Тоска по дому прошла. Жанно привык к лицейской «республике», хотя в ней были разные люди.
Смешной, но чистый душой Вильгельм… Медлительный, умный Дельвиг… Тихий, добрый Матюшкин… Обезьяна-Яковлев, товарищеская душа… И Пушкин, блестящий, горячий, порывистый, то весёлый, то грустный, споров с ним было много, но ссоры ни одной…
Снова в Софии поёт воинская труба и напоминает о тех офицерах, которые мыслят одинаково с ним, Пущиным. И ещё напоминает труба о долге перед отечеством. И ещё — о тайном обществе, о союзе людей благородных и честных.
Вдохновенный профессор Куницын призывал когда-то лицеистов «не отвергать гласа народного». Нашлись люди, которые не отвергают гласа народа — и где? Рядом с царским дворцом! И никто о них не знает!
Сказать Саше?
Саша Пушкин сидел на берегу пруда, опершись локтем о чугунную спинку скамьи, уткнув кулак в щёку. Жанно очень хорошо знал, что в такие минуты с Сашей лучше не разговаривать. Пушкин бесился.
Лебеди один за другим выплывали из ракитника. Над прудом неслись их гортанные весенние крики. Пушкин расстегнул воротник и закинул голову, словно ему душно было. Нет, сейчас говорить с ним не надо. И никому ничего не надо говорить!
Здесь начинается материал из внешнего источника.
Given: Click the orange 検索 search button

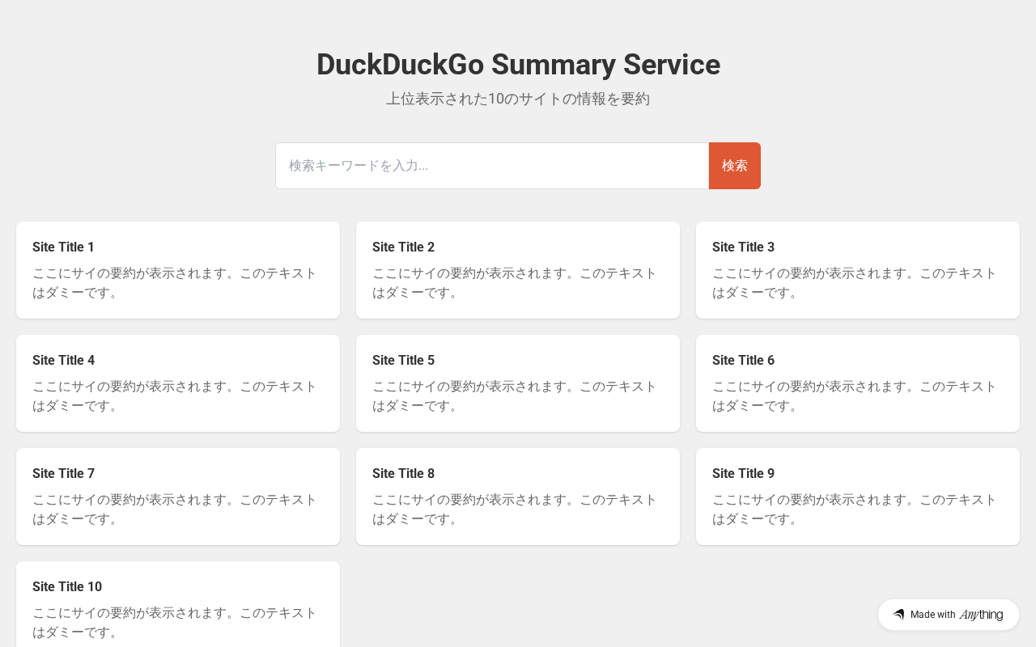Looking at the screenshot, I should click(x=734, y=166).
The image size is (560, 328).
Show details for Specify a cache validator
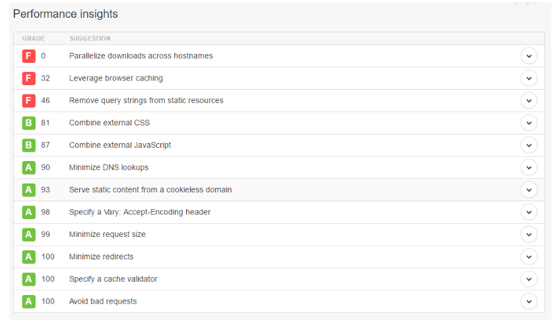[x=528, y=279]
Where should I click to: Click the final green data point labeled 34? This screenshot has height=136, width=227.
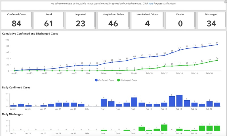pos(217,60)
Жанно ушёл в глубину Екатерининского парка. Здесь, за причудливым мостиком «Большого Каприза», стояла будочка, в которой генерал Захаржевский держал ручного медвежонка.
Издали слышно было, как бряцает цепь. Медвежонок бегал из стороны в сторону, грыз цепь и ворчал — тоже бесился.
Жанно посмотрел на пленного зверя, покачал головой и прошёл дальше. Майский воздух и в самом деле был необыкновенно вкусный. Он как будто пропитывал насквозь всё тело. Жанно уселся на скамью, развернул учебник. И тут послышался заливистый лай маленькой собачки.
Жанно знал — это лает царский Шарло. Лай был тревожный, злобный, неистовый. Мимо Жанно пробежали двое караульных солдат со штыками наперевес. За ними бежал адъютант с обнажённой шпагой.
Жанно повернулся в другую сторону и с изумлением увидел Паньку.
— Ваше благородие, — отчаянно прошептал Панька, — скорей уходите! Медвежонок с цепи сорвался!
Панька исчез, словно сквозь землю провалился.
Жанно думал было уйти, сделал шаг по тропинке и вдруг лицом к лицу встретился с императором.
Александр I в одной руке держал треуголку, а другой натягивал поводок собачки. Лицо у него было в красных пятнах, лоб в поту.
Увидев Жанно, он вздрогнул и яростно округлил свои выпуклые голубые глаза. Несколько секунд он смотрел на Пущина взглядом лютого зверя, как будто хотел вцепиться ему в горло. И вдруг стремительно бросился в сторону. Жанно застыл на месте.
Царь с треском пробился сквозь кусты и пропал. За ним выпрыгнули на тропинку два адъютанта.
— Где его величество? — крикнул один из них.
Жанно мотнул головой в ту сторону, куда убежал царь.
— А, чёрт возьми, что вы тут делаете? — пробасил один из адъютантов. — Убирайтесь прочь!
Оба бросились вслед за царём.
Но Жанно не ушёл. Он стоял один в тени аллеи до тех пор, пока за деревьями не хлопнули два выстрела. Тут только он очнулся.
«Это зверя застрелили», — сообразил он.
Жанно побежал в Лицей. Возле самых ворот он наткнулся на Сашу Пушкина. Пушкин был теперь застёгнут на все пуговицы и вид имел самый спокойный. Жанно рассказал ему обо всём.
— Послушай, — добавил он, — ты посмотрел бы на его глаза! Поверишь ли, он смертельно испугался! Сначала от медвежонка, потом от меня побежал! О, Саша, это… царь бессовестный!
Пушкин улыбнулся.
— Эх! — сказал он. — Нашёлся один добрый человек, да и тот медведь…
Выпуск Лицея прошёл тихо. Первую награду получил Вольховский, вторую Горчаков.